Surotomycin is a benzenebutanoic acid derivative patented by Cubist Pharmaceuticals, Inc. as antibacterial agents for the treatment of Gram-positive infections. Surotomycin has a fourfold greater in vitro potency than vancomycin against C. Difficile and other Gram-positive bacteria with minimal impact on the Gram-negative organisms of the intestinal microbiota. Surotomycin, given orally, has been shown to be highly effective against both initial and relapsing hamster Clostridium difficile-associated diarrhea, with a potency similar to vancomycin. Surotomycin is non-inferior to vancomycin and offers a promising alternative for the treatment and prevention of C. diff infection.
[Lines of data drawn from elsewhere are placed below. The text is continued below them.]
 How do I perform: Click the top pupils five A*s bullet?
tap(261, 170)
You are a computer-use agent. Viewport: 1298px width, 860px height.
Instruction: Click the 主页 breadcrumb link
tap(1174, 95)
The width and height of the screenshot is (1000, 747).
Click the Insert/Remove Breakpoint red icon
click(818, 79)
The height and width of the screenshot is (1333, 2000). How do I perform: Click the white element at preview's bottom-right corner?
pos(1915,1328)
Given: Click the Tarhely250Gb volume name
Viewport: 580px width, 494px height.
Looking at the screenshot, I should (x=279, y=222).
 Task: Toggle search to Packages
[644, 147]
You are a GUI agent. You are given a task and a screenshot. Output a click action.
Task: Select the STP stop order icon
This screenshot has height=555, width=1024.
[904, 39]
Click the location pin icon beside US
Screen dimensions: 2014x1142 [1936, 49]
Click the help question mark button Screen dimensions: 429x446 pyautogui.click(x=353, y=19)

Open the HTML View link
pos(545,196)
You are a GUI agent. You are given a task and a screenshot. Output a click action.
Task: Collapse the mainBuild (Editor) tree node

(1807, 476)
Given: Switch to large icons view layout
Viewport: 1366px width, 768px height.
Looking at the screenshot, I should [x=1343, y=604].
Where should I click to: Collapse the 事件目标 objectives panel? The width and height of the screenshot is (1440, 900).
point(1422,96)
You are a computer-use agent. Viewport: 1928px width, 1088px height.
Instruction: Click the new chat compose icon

CBP-501 is a chemically modified duodecapeptide and an analog of M-phase inducer phosphatase 3 (CDC25C) that increase cisplatin influx into tumor cells through an interaction with calmodulin enhancing cisplatin cytotoxicity, and affects cell cycle progression by abrogating DNA repair at the G2 checkpoint. CBP501 selectively inhibits the kinases MAPKAP-K2, C-TAK1, and CHK1 in vitro. Cell lines exposed to CBP501 plus bleomycin show a dose-dependent reduction of phosphorylated Ser216 on CDC25C. In addition to these effects on the G2 checkpoint, CBP501 also increases platinum concentration and DNA-platinum adduct formation in tumor cells through binding with calmodulin. In an in vitro panel testing the sensitivity of several tumor-derived cell lines to CBP501 in combination with a variety of anti-cancer agents, the combination of CBP501 with cisplatin was particularly effective against all four mesothelioma cell lines tested. Unfortunately, CBP-501 does not improve the efficacy of standard chemotherapy for malignant pleural mesothelioma.

Ticalopride is an isomer of the active metabolite of cisapride, which is marketed by Janssen for the treatment of nocturnal heartburn due to gastroesophageal reflux disease. Ticalopride acts through the stimulation of the serotonin 5-HT4 receptors which increases acetylcholine release in the enteric nervous system (specifically the myenteric plexus). This results in increased tone and amplitude of gastric contractions, relaxation of the pyloric sphincter and the duodenal bulb, and increased peristalsis of the duodenum and jejunum resulting in accelerated gastric emptying and intestinal transit. Phase II clinical trials of the Ticalopride are being suspended while investigators study reports of adverse events in patients with gastroesophageal reflux disease and diabetes.